▸ **SUPPLIED RECORDS**
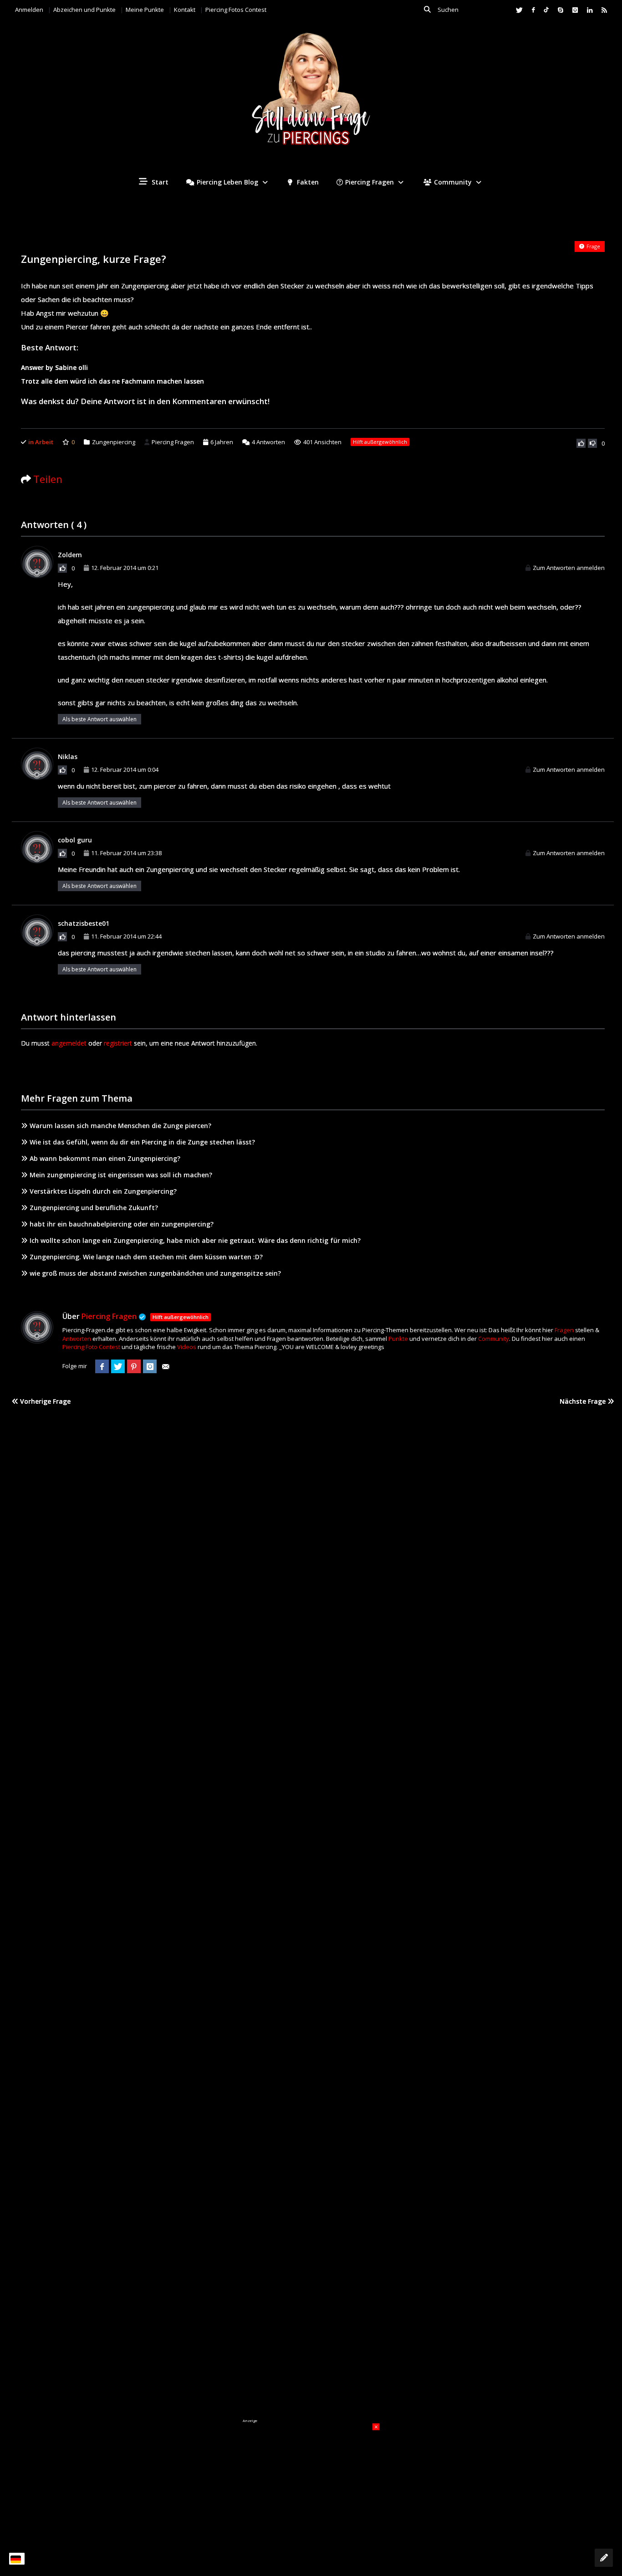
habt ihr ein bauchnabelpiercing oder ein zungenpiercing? (122, 1224)
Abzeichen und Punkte (84, 9)
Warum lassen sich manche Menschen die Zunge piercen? (120, 1125)
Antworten (268, 442)
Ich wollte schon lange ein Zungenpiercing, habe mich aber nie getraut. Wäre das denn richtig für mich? (195, 1240)
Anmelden (29, 9)
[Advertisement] (311, 2480)
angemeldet (69, 1043)
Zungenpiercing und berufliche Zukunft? (94, 1207)
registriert (118, 1043)
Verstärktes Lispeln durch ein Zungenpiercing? (103, 1191)
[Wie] (581, 443)
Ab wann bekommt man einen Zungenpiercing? (105, 1158)
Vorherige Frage (44, 1401)
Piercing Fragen (369, 182)
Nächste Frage (583, 1401)
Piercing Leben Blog (227, 182)
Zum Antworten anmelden (569, 568)
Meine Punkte (145, 9)
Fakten (307, 182)
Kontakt (184, 9)
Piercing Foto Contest (91, 1347)
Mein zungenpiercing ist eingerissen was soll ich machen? (121, 1174)
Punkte (398, 1338)
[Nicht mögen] (592, 443)
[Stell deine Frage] (604, 2558)
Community (453, 182)
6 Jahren (221, 442)
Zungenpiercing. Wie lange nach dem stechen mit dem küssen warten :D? (146, 1256)
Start (159, 182)
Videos (186, 1347)
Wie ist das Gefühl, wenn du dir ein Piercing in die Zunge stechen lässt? (142, 1142)
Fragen (564, 1330)
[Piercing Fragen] (311, 96)
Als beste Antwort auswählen (99, 719)
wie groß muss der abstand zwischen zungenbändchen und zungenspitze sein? (155, 1273)
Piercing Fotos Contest (235, 9)
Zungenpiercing (113, 442)
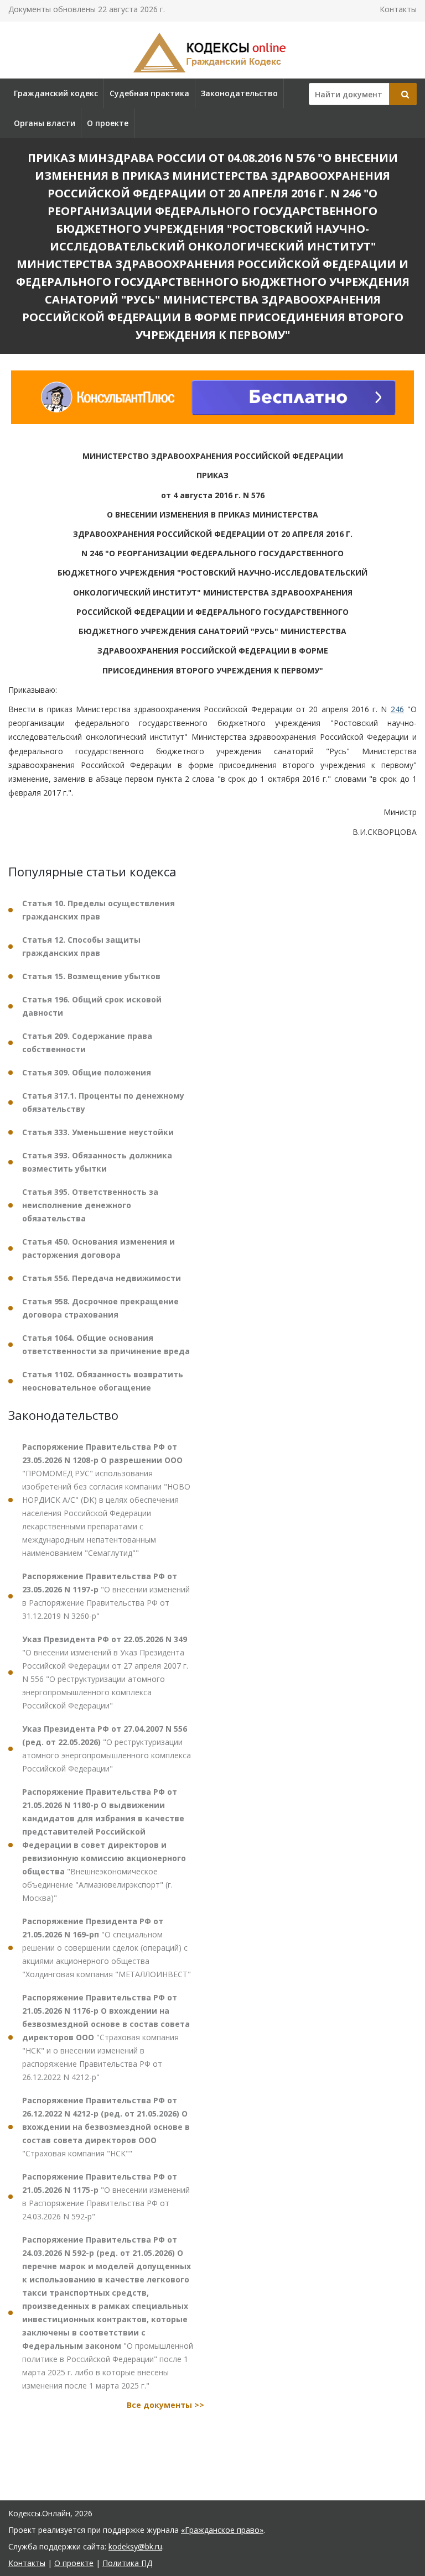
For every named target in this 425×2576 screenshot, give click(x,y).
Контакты (398, 9)
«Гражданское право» (222, 2530)
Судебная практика (149, 93)
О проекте (107, 123)
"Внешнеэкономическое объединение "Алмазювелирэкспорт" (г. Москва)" (104, 1844)
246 (397, 709)
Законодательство (239, 93)
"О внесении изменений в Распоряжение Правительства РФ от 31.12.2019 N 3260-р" (106, 1596)
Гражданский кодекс (56, 93)
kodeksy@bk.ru (135, 2546)
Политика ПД (127, 2563)
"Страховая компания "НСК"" (106, 2127)
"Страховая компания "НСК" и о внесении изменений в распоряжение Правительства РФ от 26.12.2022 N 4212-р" (106, 2037)
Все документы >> (165, 2405)
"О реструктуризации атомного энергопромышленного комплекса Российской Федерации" (106, 1748)
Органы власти (44, 123)
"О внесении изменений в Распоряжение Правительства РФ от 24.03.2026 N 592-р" (106, 2196)
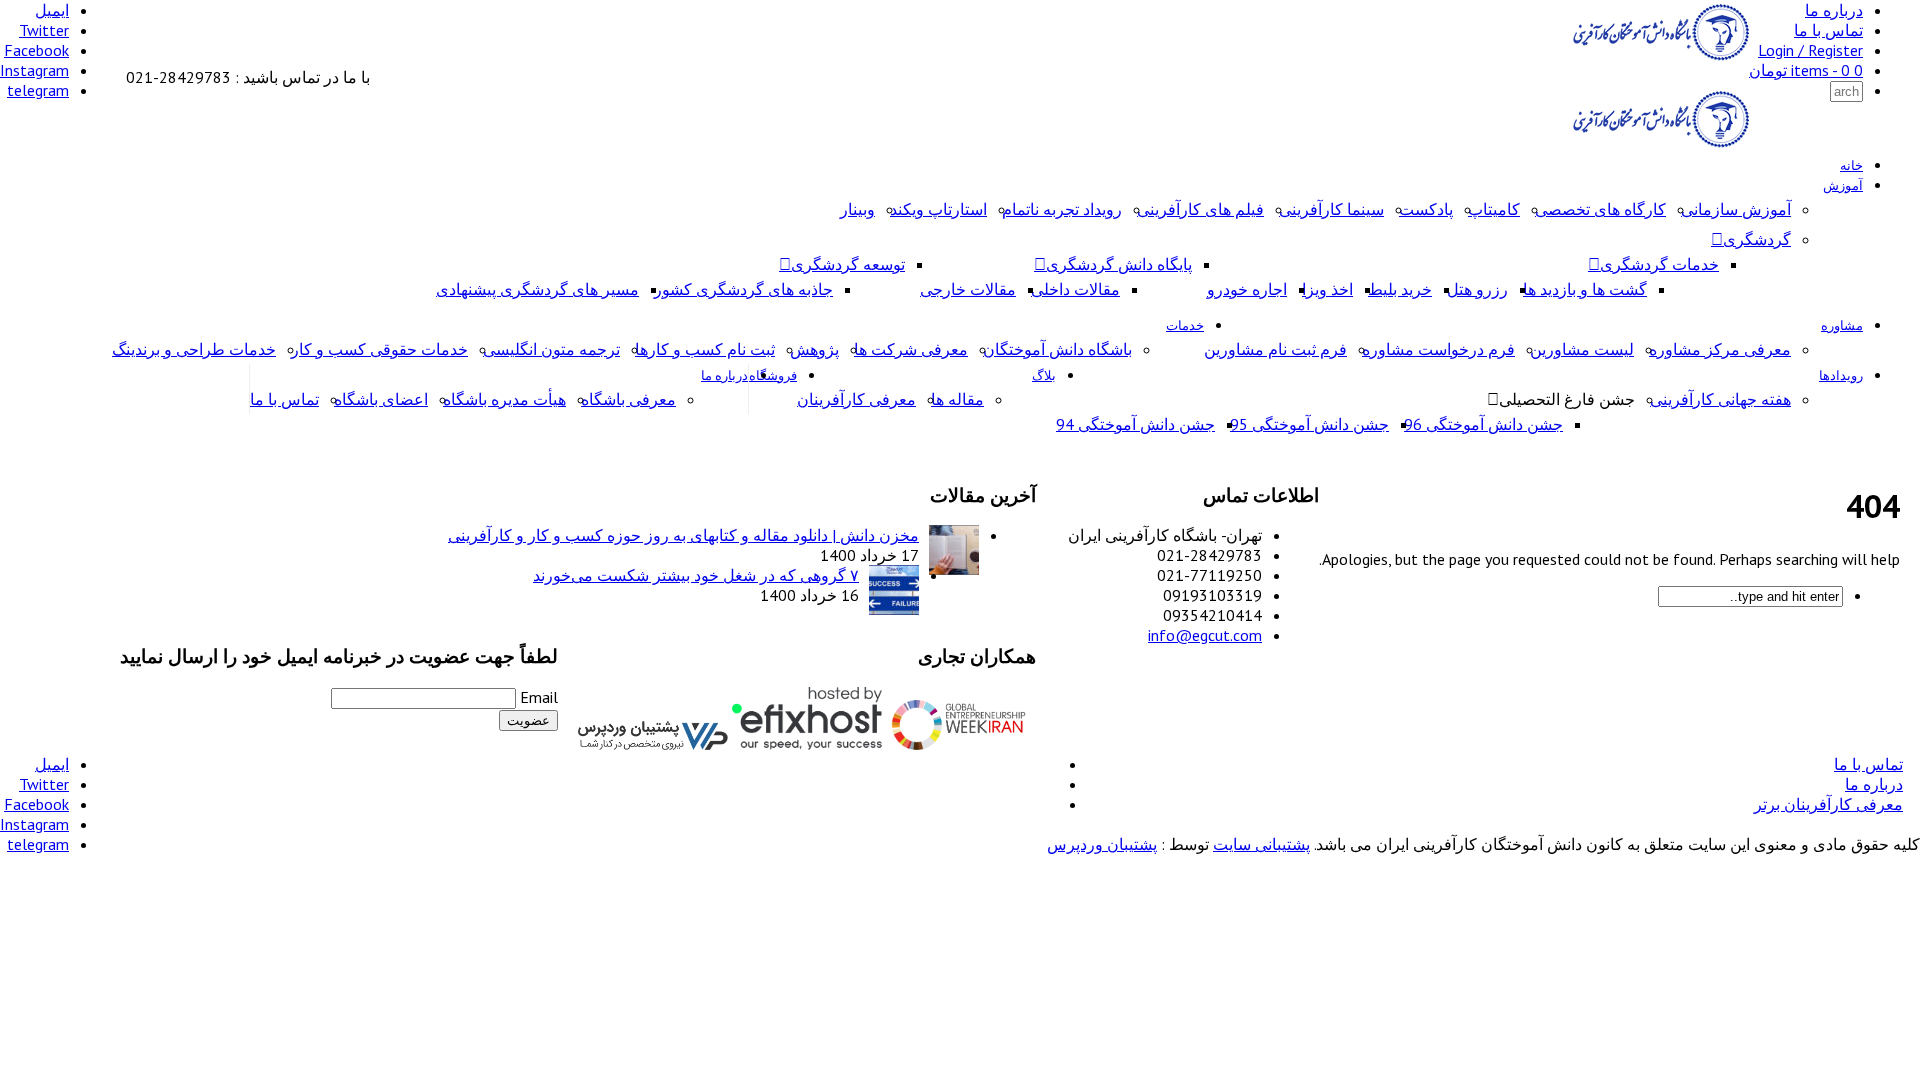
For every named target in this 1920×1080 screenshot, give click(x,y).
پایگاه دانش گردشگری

▸ **WHAT TO WORK ON**
The listing above is to be set down word for word, without its images.

▸ **TASK RESULT**
habt ihr ein bauchnabelpiercing oder ein zungenpiercing? (122, 1224)
Abzeichen und Punkte (84, 9)
Warum lassen sich manche Menschen die Zunge piercen? (120, 1125)
Antworten (268, 442)
Ich wollte schon lange ein Zungenpiercing, habe mich aber nie getraut. Wäre das denn richtig für mich? (195, 1240)
Anmelden (29, 9)
[Advertisement] (311, 2480)
angemeldet (69, 1043)
Zungenpiercing und berufliche Zukunft? (94, 1207)
registriert (118, 1043)
Verstärktes Lispeln durch ein Zungenpiercing? (103, 1191)
[Wie] (581, 443)
Ab wann bekommt man einen Zungenpiercing? (105, 1158)
Vorherige Frage (44, 1401)
Piercing Fragen (369, 182)
Nächste Frage (583, 1401)
Piercing Leben Blog (227, 182)
Zum Antworten anmelden (569, 568)
Meine Punkte (145, 9)
Fakten (307, 182)
Kontakt (184, 9)
Piercing Foto Contest (91, 1347)
Mein zungenpiercing ist eingerissen was soll ich machen? (121, 1174)
Punkte (398, 1338)
[Nicht mögen] (592, 443)
[Stell deine Frage] (604, 2558)
Community (453, 182)
6 Jahren (221, 442)
Zungenpiercing. Wie lange nach dem stechen mit dem küssen warten :D? (146, 1256)
Start (159, 182)
Videos (186, 1347)
Wie ist das Gefühl, wenn du dir ein Piercing in die Zunge stechen lässt? (142, 1142)
Fragen (564, 1330)
[Piercing Fragen] (311, 96)
Als beste Antwort auswählen (99, 719)
wie groß muss der abstand zwischen zungenbändchen und zungenspitze sein? (155, 1273)
Piercing Fotos Contest (235, 9)
Zungenpiercing (113, 442)
For every named target in this 425×2576 screenshot, give click(x,y).
Контакты (398, 9)
«Гражданское право» (222, 2530)
Судебная практика (149, 93)
О проекте (107, 123)
"Внешнеэкономическое объединение "Алмазювелирэкспорт" (г. Москва)" (104, 1844)
246 (397, 709)
Законодательство (239, 93)
"О внесении изменений в Распоряжение Правительства РФ от 31.12.2019 N 3260-р" (106, 1596)
Гражданский кодекс (56, 93)
kodeksy@bk.ru (135, 2546)
Политика ПД (127, 2563)
"Страховая компания "НСК"" (106, 2127)
"Страховая компания "НСК" и о внесении изменений в распоряжение Правительства РФ от 26.12.2022 N 4212-р" (106, 2037)
Все документы >> (165, 2405)
"О реструктуризации атомного энергопромышленного комплекса Российской Федерации" (106, 1748)
Органы власти (44, 123)
"О внесении изменений в Распоряжение Правительства РФ от 24.03.2026 N 592-р" (106, 2196)
For every named target in this 1920×1080 screenshot, give click(x,y).
پایگاه دانش گردشگری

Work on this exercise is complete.